(Saved data entries)

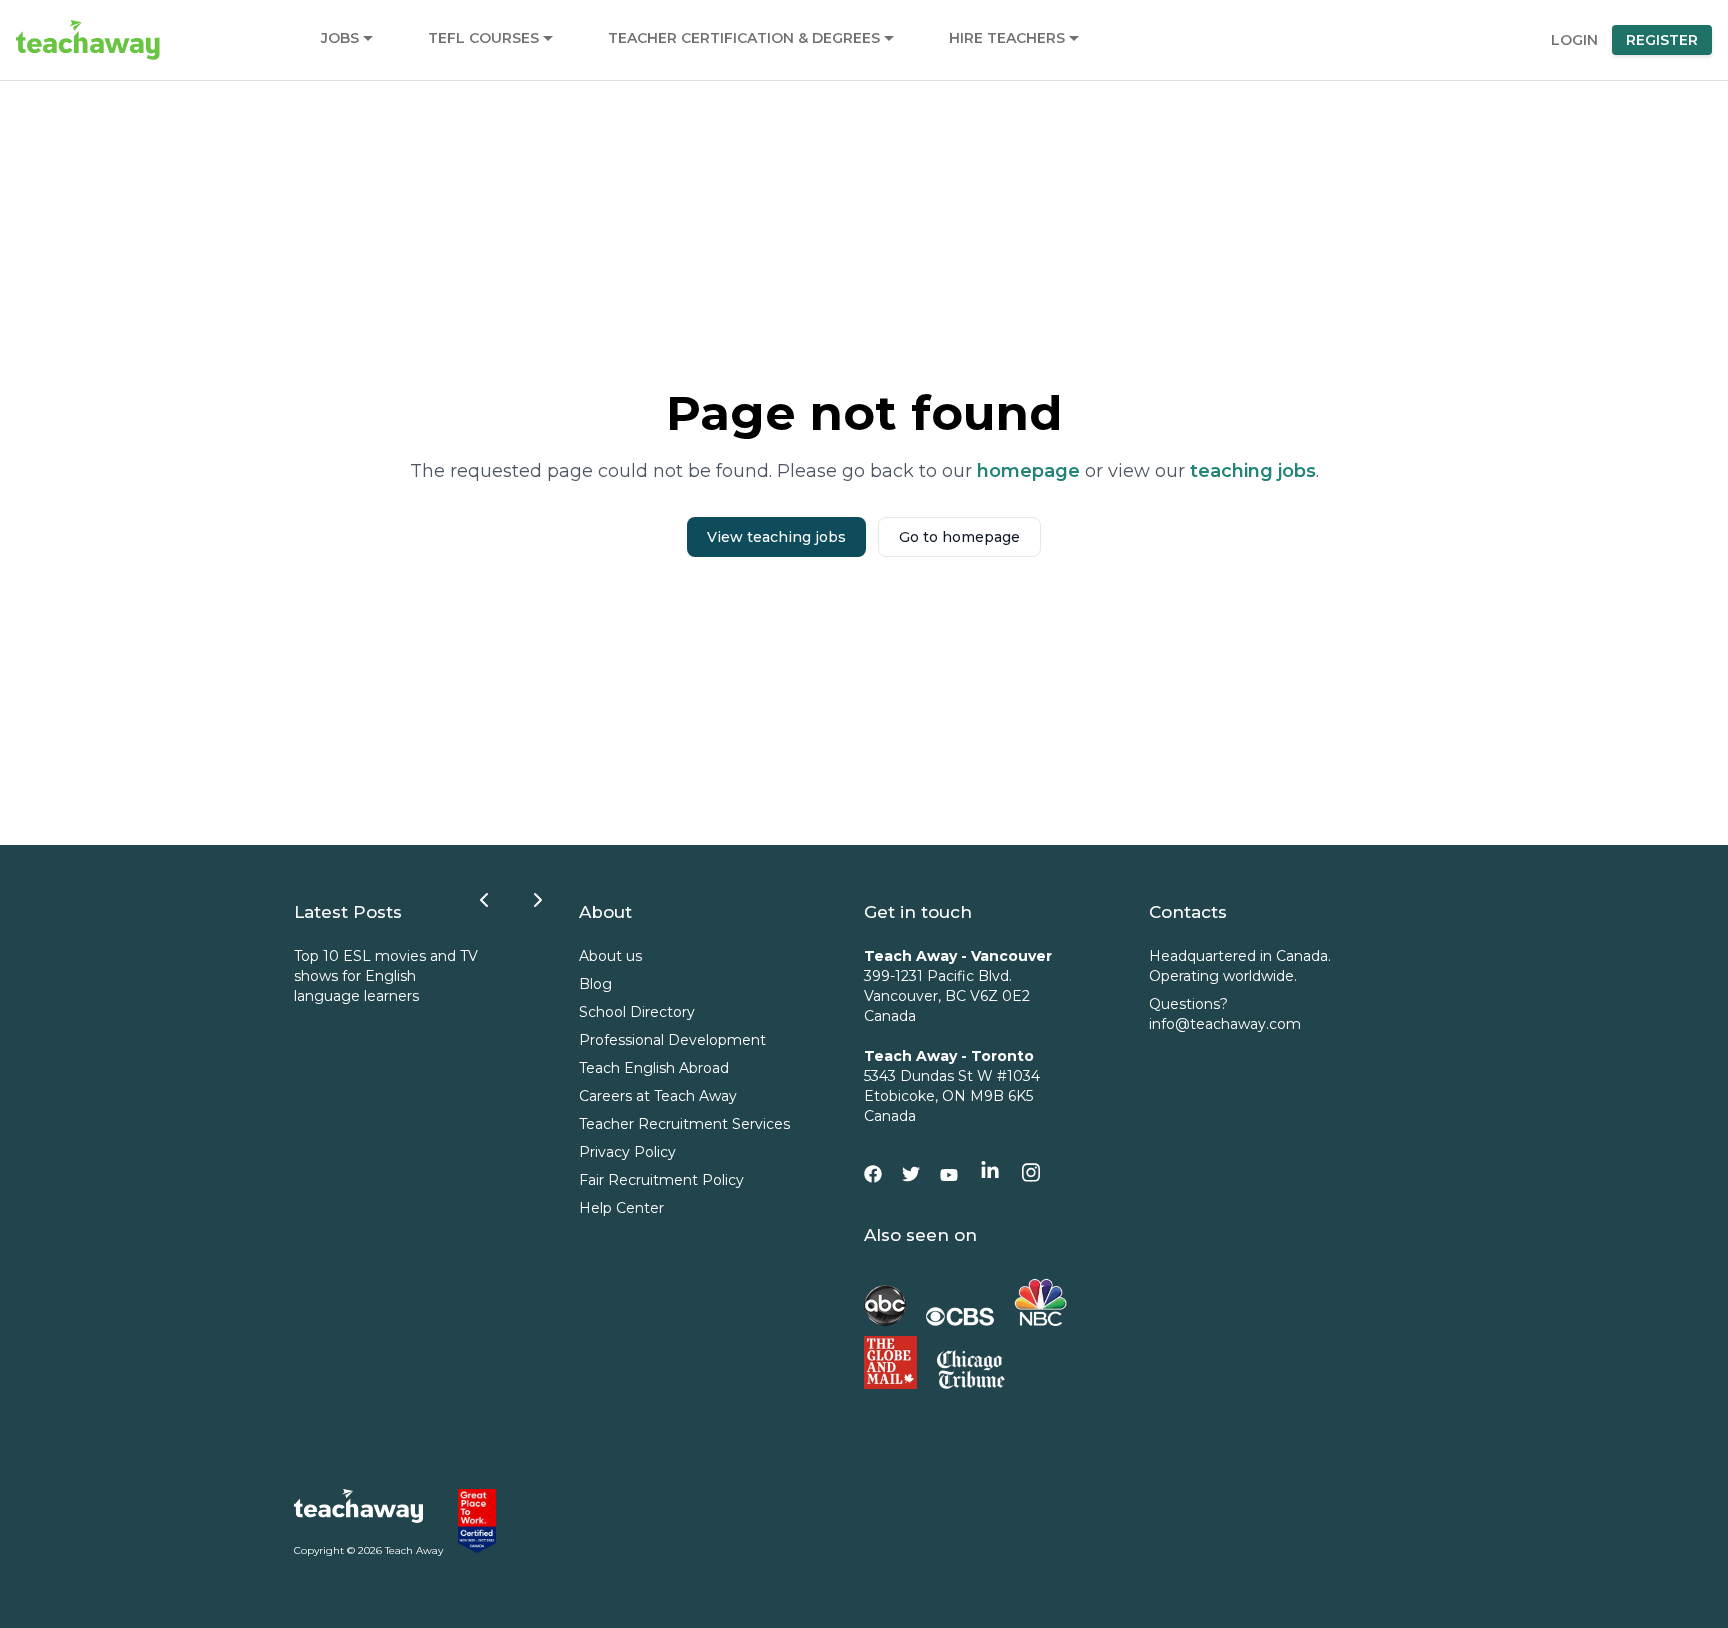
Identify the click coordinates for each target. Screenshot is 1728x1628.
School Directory (637, 1012)
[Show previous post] (484, 900)
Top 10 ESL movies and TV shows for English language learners (386, 976)
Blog (595, 984)
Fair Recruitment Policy (661, 1180)
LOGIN (1574, 40)
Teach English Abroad (654, 1068)
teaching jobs (1253, 471)
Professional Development (672, 1040)
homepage (1028, 471)
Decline (1583, 1540)
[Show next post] (538, 900)
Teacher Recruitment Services (684, 1124)
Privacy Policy (627, 1152)
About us (610, 956)
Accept (1411, 1540)
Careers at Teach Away (658, 1096)
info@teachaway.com (1225, 1024)
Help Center (621, 1208)
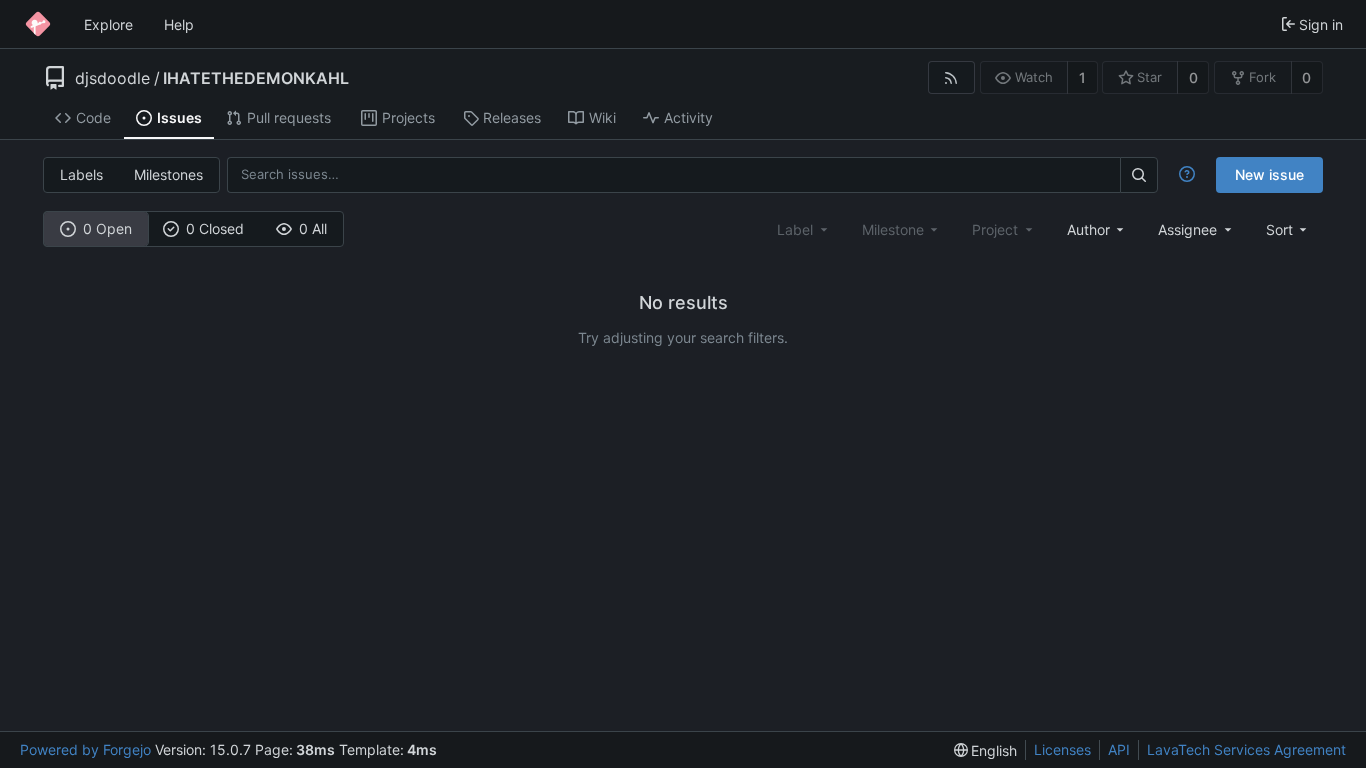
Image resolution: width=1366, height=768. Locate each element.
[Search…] (1139, 174)
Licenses (1062, 749)
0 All (313, 228)
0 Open (107, 228)
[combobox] (1097, 229)
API (1119, 749)
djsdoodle (112, 78)
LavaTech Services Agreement (1246, 749)
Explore (108, 24)
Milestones (168, 174)
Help (179, 24)
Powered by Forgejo (85, 749)
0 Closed (215, 228)
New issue (1269, 174)
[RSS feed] (951, 77)
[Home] (38, 24)
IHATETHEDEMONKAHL (256, 78)
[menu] (1288, 229)
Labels (81, 174)
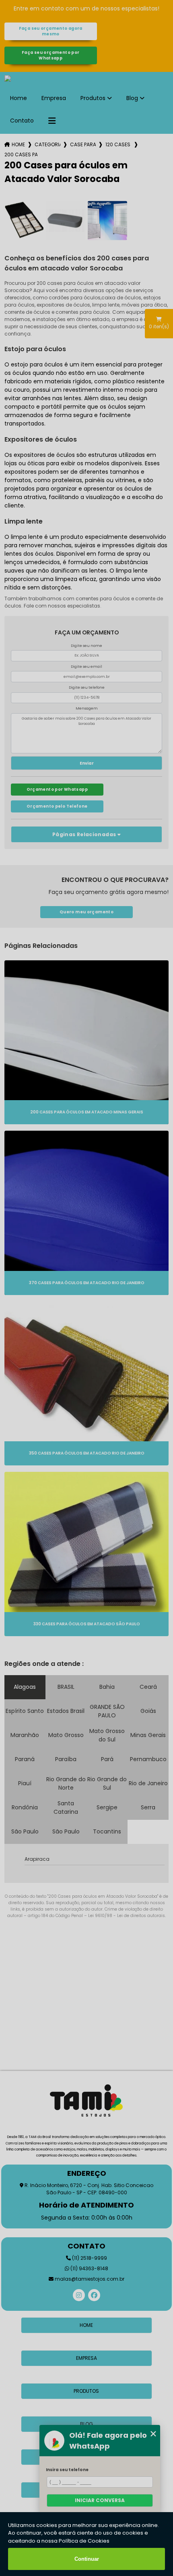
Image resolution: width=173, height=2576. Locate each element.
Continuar (86, 2559)
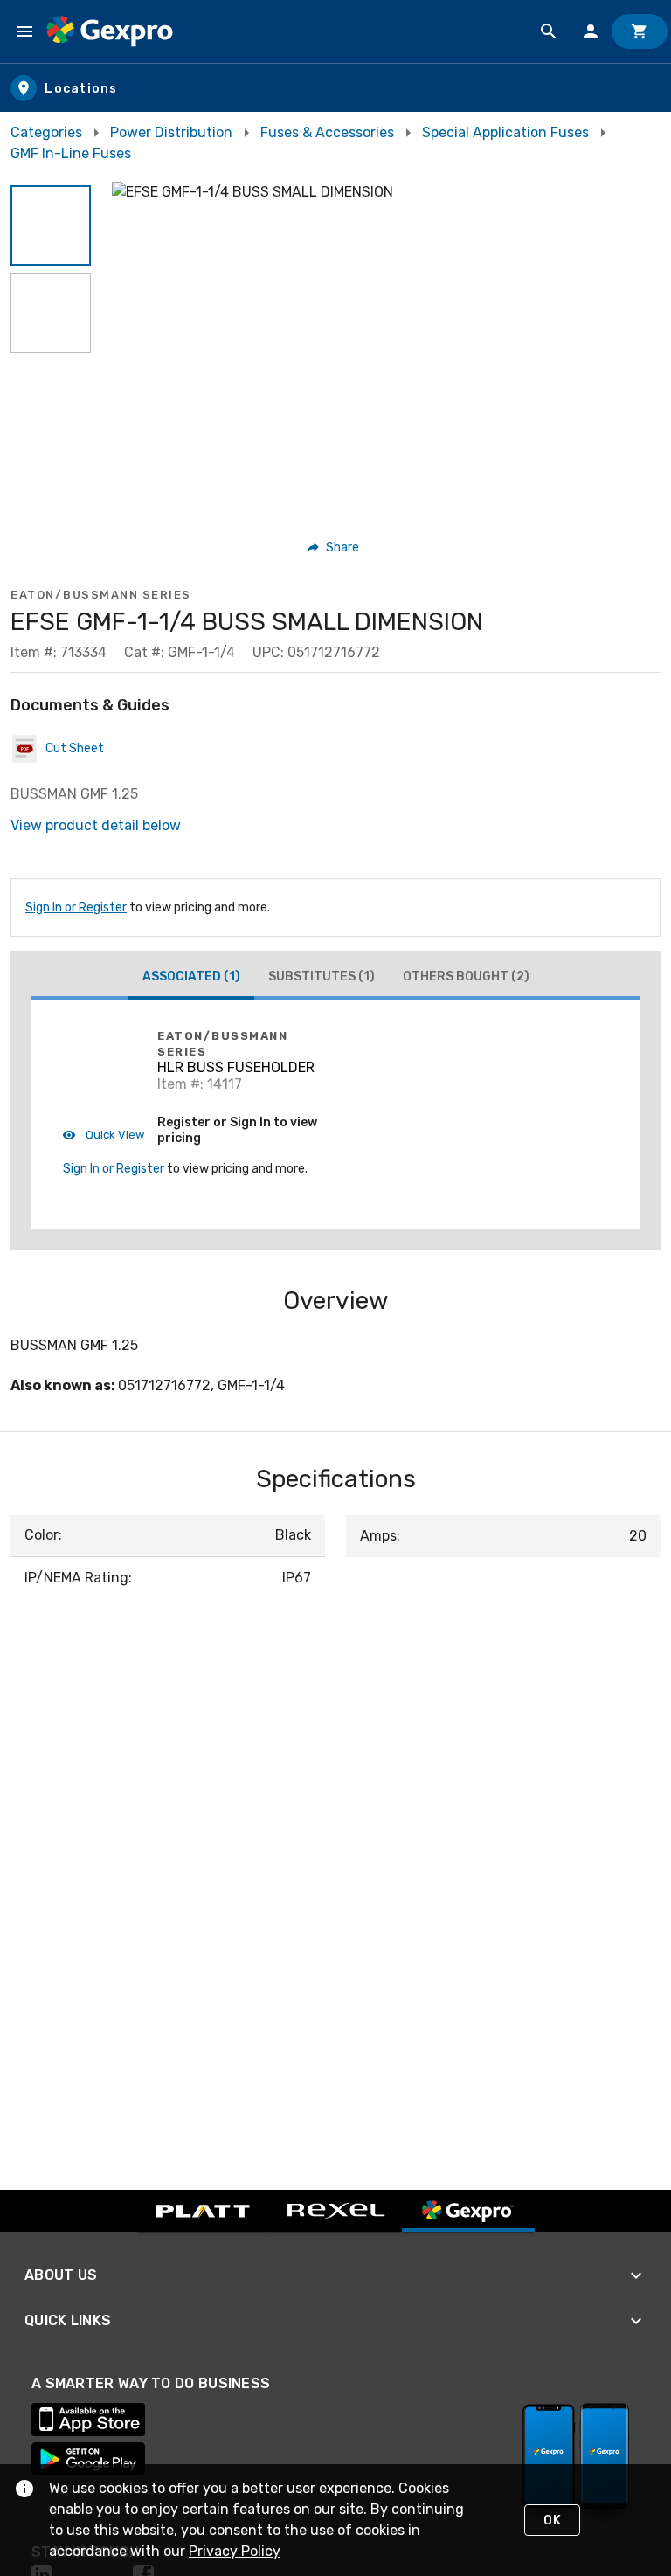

• Directions
Retype the lines starting with the one that holds "API (1119, 749)" and ending with the last line of the data above, both included; skip the pictures.

• Task result
API (1119, 749)
djsdoodle (112, 78)
LavaTech Services Agreement (1246, 749)
Explore (108, 24)
Milestones (168, 174)
Help (179, 24)
Powered by Forgejo (85, 749)
0 Closed (215, 228)
New issue (1269, 174)
[RSS feed] (951, 77)
[Home] (38, 24)
IHATETHEDEMONKAHL (256, 78)
[menu] (1288, 229)
Labels (81, 174)
Image resolution: width=173, height=2576. Locate each element.
Continuar (86, 2559)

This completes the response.